Treatment of diabetes by obesity management: ADA Guideline
USA: The American Diabetes Association (ADA) has released "Standards of Medical Care in Diabetes" which includes the ADA's current clinical practice recommendations. It is intended to provide the components of diabetes care, general treatment goals and guidelines, and tools to evaluate quality of care. The guideline is published in the journal Diabetes Care.
The goal of this section of the guideline is to provide evidence-based recommendations for obesity management, including dietary, behavioral, pharmacologic, and surgical interventions, in patients with type 2 diabetes. This section focuses on obesity management in adults.
- Use patient-centered, nonjudgmental language that fosters collaboration between patients and providers, including people-first language.
- Measure height and weight and calculate BMI at annual visits or more frequently. Assess weight trajectory to inform treatment considerations.
- Based on clinical considerations, such as the presence of comorbid heart failure or significant unexplained weight gain or loss, weight may need to be monitored and evaluated more frequently. If deterioration of medical status is associated with significant weight gain or loss, inpatient evaluation should be considered, especially focused on associations between medication use, food intake, and glycemic status.
- Accommodations should be made to provide privacy during weighing.
Diet, Physical Activity, and Behavioral Therapy
- Diet, physical activity, and behavioral therapy designed to achieve and maintain ≥5% weight loss is recommended for most patients with type 2 diabetes who have overweight or obesity and are ready to achieve weight loss. Greater benefits in control of diabetes and cardiovascular risk may be gained from even greater weight loss.
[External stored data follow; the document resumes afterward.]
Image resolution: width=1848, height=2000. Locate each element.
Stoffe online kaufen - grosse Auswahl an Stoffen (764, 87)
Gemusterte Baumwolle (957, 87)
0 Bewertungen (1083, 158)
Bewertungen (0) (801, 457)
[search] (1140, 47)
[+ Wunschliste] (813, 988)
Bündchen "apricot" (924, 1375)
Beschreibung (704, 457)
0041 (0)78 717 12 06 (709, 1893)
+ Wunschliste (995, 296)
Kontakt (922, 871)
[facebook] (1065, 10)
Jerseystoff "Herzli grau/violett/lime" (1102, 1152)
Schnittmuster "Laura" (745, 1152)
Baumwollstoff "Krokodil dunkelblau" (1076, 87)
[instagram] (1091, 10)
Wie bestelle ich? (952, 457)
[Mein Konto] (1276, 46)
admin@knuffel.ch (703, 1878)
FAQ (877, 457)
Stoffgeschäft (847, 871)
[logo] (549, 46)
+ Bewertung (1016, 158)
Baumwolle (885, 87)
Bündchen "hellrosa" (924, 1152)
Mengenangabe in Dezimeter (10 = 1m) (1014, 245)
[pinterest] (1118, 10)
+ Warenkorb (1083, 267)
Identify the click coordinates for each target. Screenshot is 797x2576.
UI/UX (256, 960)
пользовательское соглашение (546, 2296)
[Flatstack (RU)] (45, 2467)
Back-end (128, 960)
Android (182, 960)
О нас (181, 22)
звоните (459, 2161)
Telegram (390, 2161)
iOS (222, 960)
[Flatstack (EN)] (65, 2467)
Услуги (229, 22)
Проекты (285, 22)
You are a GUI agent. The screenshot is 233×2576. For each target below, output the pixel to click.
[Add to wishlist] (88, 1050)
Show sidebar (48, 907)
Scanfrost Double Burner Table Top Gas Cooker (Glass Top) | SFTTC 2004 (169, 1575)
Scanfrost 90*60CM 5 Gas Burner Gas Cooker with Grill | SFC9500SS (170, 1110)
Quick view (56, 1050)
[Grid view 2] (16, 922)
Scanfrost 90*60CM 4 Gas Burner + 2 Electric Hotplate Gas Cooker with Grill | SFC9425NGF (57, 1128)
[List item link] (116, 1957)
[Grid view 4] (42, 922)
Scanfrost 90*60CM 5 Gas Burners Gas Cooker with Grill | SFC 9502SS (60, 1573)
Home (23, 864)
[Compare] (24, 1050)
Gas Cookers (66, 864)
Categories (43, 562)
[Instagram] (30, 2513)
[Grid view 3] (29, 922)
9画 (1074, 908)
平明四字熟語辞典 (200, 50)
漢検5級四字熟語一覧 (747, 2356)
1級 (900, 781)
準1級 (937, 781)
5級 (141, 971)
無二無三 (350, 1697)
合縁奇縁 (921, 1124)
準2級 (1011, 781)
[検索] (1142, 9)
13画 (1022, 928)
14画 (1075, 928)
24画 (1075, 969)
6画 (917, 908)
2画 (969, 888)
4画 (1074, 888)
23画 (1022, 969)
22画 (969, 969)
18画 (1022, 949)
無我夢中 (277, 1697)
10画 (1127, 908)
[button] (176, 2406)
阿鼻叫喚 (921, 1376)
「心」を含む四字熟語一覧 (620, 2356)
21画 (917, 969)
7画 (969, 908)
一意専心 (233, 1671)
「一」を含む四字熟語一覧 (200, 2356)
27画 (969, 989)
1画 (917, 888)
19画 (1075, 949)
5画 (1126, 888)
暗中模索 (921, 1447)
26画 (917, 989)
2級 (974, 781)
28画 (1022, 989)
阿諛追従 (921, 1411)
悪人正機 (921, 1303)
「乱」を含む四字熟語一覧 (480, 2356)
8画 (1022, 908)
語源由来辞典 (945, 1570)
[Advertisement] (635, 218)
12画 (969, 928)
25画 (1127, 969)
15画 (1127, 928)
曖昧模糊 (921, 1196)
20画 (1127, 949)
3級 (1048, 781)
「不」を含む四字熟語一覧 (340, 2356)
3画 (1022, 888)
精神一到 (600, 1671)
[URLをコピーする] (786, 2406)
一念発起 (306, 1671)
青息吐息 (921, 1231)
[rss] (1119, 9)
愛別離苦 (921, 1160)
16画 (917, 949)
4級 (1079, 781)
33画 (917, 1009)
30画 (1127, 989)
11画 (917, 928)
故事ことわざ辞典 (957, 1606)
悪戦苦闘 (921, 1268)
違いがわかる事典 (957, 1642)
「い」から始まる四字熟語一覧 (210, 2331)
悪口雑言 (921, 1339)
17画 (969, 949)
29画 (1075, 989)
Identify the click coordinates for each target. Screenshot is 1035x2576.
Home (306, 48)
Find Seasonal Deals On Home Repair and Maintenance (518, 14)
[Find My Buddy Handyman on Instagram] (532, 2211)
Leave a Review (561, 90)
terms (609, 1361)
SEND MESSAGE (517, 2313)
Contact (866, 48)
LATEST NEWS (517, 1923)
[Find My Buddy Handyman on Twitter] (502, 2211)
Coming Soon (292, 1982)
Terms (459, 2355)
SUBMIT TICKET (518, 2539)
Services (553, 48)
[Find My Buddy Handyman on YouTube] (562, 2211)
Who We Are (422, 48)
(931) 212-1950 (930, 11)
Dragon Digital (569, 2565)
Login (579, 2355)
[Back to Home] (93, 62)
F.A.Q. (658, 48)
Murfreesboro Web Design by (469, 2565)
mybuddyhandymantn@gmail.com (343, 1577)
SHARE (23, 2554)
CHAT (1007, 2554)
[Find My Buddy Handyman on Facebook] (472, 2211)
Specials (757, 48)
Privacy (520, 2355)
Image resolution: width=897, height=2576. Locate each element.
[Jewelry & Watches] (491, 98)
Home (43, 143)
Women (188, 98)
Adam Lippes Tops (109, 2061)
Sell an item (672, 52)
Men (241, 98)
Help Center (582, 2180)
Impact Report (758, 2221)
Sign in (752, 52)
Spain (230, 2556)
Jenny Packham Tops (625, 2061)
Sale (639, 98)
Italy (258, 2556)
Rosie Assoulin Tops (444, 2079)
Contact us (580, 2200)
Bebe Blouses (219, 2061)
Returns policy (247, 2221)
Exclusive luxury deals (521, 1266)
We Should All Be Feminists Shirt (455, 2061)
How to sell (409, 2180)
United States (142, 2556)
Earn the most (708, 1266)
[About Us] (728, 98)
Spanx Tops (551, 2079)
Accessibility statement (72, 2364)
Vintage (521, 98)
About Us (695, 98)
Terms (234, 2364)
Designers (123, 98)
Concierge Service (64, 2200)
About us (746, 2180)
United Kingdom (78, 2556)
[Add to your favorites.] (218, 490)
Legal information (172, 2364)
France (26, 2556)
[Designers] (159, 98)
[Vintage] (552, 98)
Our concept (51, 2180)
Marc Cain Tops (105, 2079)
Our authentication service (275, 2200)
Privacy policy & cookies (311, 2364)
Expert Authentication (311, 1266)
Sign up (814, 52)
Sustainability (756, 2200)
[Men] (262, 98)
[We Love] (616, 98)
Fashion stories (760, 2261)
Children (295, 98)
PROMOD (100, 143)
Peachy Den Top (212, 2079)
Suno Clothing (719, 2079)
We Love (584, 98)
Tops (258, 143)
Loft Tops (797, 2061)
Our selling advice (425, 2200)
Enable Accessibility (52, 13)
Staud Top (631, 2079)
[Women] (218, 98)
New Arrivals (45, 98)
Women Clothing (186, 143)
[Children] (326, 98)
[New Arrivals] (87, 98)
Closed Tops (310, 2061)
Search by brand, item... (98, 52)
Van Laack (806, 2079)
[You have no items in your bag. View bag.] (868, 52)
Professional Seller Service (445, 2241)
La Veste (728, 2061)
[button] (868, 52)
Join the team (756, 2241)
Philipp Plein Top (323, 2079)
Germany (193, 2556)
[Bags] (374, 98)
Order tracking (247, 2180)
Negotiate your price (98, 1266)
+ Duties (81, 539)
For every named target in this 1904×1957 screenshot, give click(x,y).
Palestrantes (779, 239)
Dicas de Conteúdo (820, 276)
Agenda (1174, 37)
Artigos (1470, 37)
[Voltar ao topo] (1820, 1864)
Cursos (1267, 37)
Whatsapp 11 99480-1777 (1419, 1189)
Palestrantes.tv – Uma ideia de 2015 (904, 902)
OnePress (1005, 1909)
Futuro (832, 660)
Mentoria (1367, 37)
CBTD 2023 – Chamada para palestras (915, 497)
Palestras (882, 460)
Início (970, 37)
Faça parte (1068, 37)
- Such interventions should include a high frequency of counseling (≥16 sessions in 6 months) and focus on dietary changes, physical activity, and behavioral strategies to achieve a 500–750 kcal/day energy deficit.
- An individual's preferences, motivation, and life circumstances should be considered, along with medical status, when weight loss interventions are recommended.
- Behavioral changes that create an energy deficit, regardless of macronutrient composition, will result in weight loss. Dietary recommendations should be individualized to the patient's preferences and nutritional needs.
- Evaluate systemic, structural, and socioeconomic factors that may impact dietary patterns and food choices, such as food insecurity and hunger, access to healthful food options, cultural circumstances, and social determinants of health.
- For patients who achieve short-term weight-loss goals, long-term (≥1 year) weight-maintenance programs are recommended when available. Such programs should, at minimum, provide monthly contact and support, recommend ongoing monitoring of body weight (weekly or more frequently) and other self-monitoring strategies, and encourage high levels of physical activity (200–300 min/week).
- Short-term dietary intervention using structured, very-low-calorie diets (800–1,000 kcal/day) may be prescribed for carefully selected patients by trained practitioners in medical settings with close monitoring. Long-term, comprehensive weight-maintenance strategies and counseling should be integrated to maintain weight loss.